Naquela época, São Leão Magno foi o Papa que repudiou o sínodo de Éfeso, chamando-o de Latrocinium Ephesinum – o Latrocínio de Éfeso –, nome pelo qual essa reunião passou para a História. Após enviar uma carta a Flaviano na qual expôs a doutrina cristológica tradicional (Denz-H, 290-295), o Papa pediu à nova imperatriz Pulquéria (399-453) que organizasse um novo concílio na cidade da Calcedônia, na Bitínia. Na terceira sessão desse concílio foi lida a carta do Papa Leão a Flaviano sobre a Encarnação do Verbo; e assim que a voz do leitor se calou, todos os presentes bradaram a uma só voz: “Esta é a fé dos pais, esta é a fé dos apóstolos. Todos nós o cremos, os que professam a sã doutrina o creem. Que aqueles que não acreditam nisso sejam excomungados. Pedro falou assim pela boca de Leão [o Papa] (Mansi, Sacrorum conciliorum nova et amplissima Collectio, VI, 971, Ato II).

O Concílio de Calcedônia então definiu a fórmula de fé que declarou a unidade de Cristo como pessoa e a dualidade de naturezas da única Pessoa de Cristo, Deus perfeito e verdadeiro, Homem perfeito e verdadeiro, uma só Pessoa em duas naturezas distintas. A definição dogmática de Calcedônia confessa “um só e mesmo Filho, nosso Senhor Jesus Cristo, perfeito quanto à divindade, e perfeito quanto à humanidade; verdadeiramente Deus e verdadeiramente homem, constando de alma racional e de corpo, consubstancial com o Pai, segundo a divindade, e consubstancial a nós, segundo a humanidade; em tudo semelhante a nós, excetuando o pecado; gerado segundo a divindade pelo Pai antes de todos os séculos, e nestes últimos dias, segundo a humanidade, por nós e para nossa salvação, nascido da Virgem Maria, mãe de Deus” (Denz-H, 301).
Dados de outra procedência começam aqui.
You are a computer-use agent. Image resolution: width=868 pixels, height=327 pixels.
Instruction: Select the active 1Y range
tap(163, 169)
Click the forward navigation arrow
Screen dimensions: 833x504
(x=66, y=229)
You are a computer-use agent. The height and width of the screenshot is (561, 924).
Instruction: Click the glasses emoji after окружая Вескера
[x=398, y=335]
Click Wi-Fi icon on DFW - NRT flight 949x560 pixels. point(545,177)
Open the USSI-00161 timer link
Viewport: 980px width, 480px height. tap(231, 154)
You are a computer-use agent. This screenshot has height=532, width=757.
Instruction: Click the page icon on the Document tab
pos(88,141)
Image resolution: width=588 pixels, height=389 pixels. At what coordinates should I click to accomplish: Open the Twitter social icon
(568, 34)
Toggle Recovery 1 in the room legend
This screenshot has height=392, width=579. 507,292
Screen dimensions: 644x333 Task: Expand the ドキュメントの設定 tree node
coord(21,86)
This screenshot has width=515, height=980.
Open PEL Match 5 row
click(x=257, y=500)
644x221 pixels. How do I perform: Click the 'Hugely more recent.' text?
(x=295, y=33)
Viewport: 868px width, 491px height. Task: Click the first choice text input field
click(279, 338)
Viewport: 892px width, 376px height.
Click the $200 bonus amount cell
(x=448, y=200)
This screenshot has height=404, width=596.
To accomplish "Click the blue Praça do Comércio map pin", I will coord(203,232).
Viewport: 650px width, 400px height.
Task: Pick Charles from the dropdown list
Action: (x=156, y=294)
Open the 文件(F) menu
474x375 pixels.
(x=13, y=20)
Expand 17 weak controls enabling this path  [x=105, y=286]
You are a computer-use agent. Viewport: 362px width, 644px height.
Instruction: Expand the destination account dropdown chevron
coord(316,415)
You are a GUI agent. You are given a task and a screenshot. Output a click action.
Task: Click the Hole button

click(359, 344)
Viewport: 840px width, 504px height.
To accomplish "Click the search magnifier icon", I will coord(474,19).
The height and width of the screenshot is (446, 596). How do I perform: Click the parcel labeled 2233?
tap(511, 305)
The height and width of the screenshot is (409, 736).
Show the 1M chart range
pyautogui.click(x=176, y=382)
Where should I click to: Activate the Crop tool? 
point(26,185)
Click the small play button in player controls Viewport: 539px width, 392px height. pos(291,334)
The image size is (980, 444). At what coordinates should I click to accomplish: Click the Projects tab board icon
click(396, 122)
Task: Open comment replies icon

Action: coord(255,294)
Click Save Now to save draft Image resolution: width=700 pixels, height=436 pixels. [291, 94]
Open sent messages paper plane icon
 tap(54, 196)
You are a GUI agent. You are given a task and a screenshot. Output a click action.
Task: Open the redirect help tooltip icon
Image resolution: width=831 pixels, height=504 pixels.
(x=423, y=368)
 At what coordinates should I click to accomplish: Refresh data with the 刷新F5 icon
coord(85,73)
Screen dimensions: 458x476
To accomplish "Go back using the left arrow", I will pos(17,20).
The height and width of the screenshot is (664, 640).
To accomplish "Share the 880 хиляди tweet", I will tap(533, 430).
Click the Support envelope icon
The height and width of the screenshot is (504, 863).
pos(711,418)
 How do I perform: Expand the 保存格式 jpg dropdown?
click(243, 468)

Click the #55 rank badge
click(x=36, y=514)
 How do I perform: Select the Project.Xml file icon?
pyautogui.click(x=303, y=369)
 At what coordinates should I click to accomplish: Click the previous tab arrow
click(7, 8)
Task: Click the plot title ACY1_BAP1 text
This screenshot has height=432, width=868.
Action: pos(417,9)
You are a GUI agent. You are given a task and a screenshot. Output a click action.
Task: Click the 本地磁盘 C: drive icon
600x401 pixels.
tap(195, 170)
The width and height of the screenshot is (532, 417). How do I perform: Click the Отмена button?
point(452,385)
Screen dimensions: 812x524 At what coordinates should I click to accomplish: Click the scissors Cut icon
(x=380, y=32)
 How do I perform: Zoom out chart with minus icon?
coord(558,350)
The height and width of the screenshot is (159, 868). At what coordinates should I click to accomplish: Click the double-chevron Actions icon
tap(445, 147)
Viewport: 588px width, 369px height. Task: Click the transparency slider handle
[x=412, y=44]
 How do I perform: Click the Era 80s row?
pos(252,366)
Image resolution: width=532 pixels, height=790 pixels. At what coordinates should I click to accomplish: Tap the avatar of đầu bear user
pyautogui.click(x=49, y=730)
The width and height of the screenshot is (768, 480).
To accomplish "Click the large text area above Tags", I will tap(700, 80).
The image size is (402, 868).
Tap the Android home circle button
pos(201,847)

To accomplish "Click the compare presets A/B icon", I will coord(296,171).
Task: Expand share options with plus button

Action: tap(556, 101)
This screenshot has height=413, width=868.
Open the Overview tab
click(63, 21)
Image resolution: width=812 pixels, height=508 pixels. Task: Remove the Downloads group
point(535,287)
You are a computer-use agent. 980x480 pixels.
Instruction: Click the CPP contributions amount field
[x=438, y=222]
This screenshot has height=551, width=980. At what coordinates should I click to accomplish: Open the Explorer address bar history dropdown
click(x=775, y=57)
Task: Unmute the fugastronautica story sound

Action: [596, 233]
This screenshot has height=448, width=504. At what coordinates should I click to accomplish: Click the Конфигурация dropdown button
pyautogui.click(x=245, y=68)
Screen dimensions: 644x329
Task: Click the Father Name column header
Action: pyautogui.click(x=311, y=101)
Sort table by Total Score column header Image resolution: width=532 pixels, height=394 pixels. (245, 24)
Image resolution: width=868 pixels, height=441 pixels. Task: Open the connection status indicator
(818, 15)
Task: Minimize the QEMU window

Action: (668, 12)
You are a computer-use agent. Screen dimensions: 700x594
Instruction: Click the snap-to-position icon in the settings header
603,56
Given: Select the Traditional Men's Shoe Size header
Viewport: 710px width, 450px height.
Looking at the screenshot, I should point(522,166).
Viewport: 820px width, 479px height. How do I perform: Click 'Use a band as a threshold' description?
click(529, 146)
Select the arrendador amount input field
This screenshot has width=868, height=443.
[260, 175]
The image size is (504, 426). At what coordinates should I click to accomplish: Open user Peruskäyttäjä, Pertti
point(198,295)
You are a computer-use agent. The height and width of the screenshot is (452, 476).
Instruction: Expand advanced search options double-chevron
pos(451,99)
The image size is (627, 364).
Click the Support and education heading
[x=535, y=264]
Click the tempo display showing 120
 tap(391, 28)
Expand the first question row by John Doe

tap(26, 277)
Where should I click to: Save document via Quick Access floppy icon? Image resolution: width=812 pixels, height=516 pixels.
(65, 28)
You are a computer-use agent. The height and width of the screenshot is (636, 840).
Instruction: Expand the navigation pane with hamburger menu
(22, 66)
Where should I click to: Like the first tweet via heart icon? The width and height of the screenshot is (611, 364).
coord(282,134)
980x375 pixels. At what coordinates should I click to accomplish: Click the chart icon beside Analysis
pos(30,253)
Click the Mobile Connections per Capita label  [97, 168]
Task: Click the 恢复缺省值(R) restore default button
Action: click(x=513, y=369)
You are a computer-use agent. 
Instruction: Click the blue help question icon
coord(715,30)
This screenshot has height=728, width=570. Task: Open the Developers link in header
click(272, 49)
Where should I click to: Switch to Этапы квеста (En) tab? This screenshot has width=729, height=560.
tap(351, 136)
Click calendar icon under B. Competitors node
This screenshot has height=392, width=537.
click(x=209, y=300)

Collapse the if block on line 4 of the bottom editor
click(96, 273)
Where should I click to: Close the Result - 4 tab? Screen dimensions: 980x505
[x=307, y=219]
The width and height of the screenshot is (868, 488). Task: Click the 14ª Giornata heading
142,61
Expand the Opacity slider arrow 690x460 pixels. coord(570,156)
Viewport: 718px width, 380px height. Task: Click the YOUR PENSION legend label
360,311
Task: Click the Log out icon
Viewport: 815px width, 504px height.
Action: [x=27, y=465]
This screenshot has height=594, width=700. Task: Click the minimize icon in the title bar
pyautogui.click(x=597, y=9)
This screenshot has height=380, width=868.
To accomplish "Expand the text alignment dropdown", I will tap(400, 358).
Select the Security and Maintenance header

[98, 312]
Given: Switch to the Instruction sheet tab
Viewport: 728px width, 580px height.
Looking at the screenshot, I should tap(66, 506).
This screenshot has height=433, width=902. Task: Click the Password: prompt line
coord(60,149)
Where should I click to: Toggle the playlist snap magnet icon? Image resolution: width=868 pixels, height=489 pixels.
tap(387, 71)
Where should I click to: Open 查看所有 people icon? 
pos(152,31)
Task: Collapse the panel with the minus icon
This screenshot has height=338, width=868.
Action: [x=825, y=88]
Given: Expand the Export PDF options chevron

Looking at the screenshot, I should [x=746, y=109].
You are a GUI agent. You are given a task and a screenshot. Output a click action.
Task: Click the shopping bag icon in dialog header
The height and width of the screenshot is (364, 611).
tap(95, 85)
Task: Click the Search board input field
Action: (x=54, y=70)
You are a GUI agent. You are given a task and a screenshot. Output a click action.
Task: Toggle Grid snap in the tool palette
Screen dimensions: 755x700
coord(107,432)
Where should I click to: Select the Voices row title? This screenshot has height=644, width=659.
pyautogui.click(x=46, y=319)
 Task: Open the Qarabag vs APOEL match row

Os protagonistas de Calcedônia – Flaviano e Pulquéria – foram elevados à glória dos altares, como São Leão Magno, enquanto o nome de Eutiques é contado entre o dos heresiarcas.

Entre as inúmeras variantes do eutiquianismo ao longo dos séculos está a kenosis, desenvolvida no mundo protestante através de uma interpretação extravagante da “aniquilação” ou “esvaziamento” de que São Paulo fala na Epístola aos Filipenses (2,7). A Igreja entende essa passagem em um sentido moral, interpretando-a como a humilhação voluntária de Cristo que conquanto fosse e permanecesse verdadeiro Deus, rebaixou-Se até esconder sua infinita grandeza na humildade de nossa carne. A doutrina da kenosis, pelo contrário, afirma uma verdadeira perda ou renúncia completa das propriedades divinas do Verbo. Na encíclica Sempiternus Rex, de 8 de setembro de 1951, Pio XII refutou-a com estas palavras: “Vai também diretamente contra a profissão de fé do concílio de Calcedônia certa doutrina largamente difundida fora do âmbito da Igreja católica e à qual deu ocasião aparente uma passagem da epístola de s. Paulo aos Filipenses (Fl 2, 7) arbitrária e erradamente interpretada. Referimo-nos à chamada doutrina “kenótica”, segundo a qual se chega a despojar a Cristo da divindade do Verbo; invenção nefanda, que, tão reprovável como o docetismo, seu oposto, reduz a nome vão e inconsistente todo o mistério da Encarnação e da Redenção.”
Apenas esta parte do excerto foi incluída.